I'm out of town for the holiday weekend. Unlike most I'm not dodging Seagulls at Ocean City or falling asleep at Bethany, but living it up somewhere deep in New Jersey for a wedding. Not mine, I promise. I would have written something a little more about it before now if I was getting married.
During my travels up above the Mason-Dixon line, I've been reading the first assignment for my Library Ethics class: it's a teeny little book called Letters to a Young Poet by Rilke. How I've missed this little gem for so long I'll never know. Essentially, it's a series of ten short letters to an aspiring poet who attended the same millitary academy Rilke did. It's easy to read, very conversational, and, like Rilke's poetry, filled with little nuggets of wisdom for artists specifically, but also for people in general.
You are so young, so before all beginning, and I want to beg you, as much as I can, dear sir, to be patient toward all that is unsolved in your heart and to try to love the questions themselves like locked rooms and like books that are written in a very foreign tongue. Do not now seek the answers, which cannot be given you because you would not be able to live them. And the point is, to live everything now. Live the questions.

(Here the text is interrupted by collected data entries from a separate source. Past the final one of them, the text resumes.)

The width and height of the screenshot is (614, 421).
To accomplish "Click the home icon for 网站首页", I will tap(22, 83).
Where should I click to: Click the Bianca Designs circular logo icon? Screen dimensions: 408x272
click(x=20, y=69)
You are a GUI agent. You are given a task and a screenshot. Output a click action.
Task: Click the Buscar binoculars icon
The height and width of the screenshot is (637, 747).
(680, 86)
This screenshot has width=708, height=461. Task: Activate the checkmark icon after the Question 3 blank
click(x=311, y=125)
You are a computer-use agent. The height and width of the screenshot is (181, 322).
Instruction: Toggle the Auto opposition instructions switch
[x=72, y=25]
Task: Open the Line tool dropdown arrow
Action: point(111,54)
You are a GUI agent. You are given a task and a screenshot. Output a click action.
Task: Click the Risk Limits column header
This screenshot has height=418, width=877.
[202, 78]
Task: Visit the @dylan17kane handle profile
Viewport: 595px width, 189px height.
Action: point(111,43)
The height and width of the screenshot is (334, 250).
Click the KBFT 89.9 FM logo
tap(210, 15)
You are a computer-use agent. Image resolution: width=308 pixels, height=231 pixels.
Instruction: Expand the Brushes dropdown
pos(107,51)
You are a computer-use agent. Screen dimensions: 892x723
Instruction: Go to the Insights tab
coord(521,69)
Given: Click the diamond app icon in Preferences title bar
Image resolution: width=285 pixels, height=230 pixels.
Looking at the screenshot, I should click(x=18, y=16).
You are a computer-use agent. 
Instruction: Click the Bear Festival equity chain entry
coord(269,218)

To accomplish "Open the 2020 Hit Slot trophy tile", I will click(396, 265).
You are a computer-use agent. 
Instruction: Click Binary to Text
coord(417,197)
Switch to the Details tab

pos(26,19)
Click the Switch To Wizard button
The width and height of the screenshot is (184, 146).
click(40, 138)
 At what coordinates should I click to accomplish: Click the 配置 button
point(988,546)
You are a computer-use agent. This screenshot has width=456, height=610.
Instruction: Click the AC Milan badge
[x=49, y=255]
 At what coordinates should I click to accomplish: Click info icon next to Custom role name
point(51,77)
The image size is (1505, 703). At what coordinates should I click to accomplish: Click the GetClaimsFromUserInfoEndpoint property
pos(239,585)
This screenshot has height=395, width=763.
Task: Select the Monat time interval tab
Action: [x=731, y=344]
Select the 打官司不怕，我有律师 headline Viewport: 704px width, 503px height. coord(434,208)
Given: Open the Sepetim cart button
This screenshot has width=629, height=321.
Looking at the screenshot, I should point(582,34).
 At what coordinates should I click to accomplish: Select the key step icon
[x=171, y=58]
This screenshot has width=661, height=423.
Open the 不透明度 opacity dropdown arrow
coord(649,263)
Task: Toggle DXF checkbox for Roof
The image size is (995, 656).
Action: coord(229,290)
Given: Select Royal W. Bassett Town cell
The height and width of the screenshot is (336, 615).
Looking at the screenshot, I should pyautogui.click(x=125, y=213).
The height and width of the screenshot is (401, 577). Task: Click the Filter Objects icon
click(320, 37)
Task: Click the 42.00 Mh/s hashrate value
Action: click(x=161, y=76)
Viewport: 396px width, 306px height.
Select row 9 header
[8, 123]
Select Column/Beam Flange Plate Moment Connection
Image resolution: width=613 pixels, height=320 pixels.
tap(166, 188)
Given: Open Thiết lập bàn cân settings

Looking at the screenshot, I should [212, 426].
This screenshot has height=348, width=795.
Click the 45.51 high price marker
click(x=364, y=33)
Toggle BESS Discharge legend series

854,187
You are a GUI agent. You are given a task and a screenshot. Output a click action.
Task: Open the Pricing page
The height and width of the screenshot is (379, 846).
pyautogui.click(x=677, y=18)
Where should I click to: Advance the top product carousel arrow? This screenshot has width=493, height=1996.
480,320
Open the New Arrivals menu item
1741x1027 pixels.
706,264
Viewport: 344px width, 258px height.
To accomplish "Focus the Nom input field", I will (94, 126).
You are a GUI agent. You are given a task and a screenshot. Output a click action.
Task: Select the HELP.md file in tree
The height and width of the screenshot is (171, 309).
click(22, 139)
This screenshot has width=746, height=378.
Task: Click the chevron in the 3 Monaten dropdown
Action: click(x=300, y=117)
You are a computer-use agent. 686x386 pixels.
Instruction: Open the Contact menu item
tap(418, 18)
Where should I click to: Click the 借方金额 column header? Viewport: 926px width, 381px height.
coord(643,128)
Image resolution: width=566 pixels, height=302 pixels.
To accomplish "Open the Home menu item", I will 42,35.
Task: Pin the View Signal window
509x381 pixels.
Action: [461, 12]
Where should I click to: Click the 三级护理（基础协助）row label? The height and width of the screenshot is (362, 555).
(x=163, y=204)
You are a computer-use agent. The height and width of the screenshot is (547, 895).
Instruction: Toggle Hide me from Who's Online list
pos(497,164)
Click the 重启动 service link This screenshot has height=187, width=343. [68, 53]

This is, I'm guessing, one of the key points for our class. To begin asking those big questions we're all too often afraid to confront. But it's a great point for any writer. Not so much what does my story, my essay, my poem answer but what does it ask? What journey can it send its reader onto that they will never forget? Thath for me is the difference between a book that's a good read and a book that's a great work of art. All good works find a way to do this, and I don't think it's something that can really be taught. You either learn it on your own or you never learn it. I just need to figure out how for myself.
Hope everyone enjoys the holiday.
Excelsior.
1 comment:
What a great post. I read it in college, but not too long ago I was thinking I should really pick it up again. It sounds like it's just as inspiring as I remembered it was (hazy recollections from college, I might add). Thanks for reminder to give Rilke another read.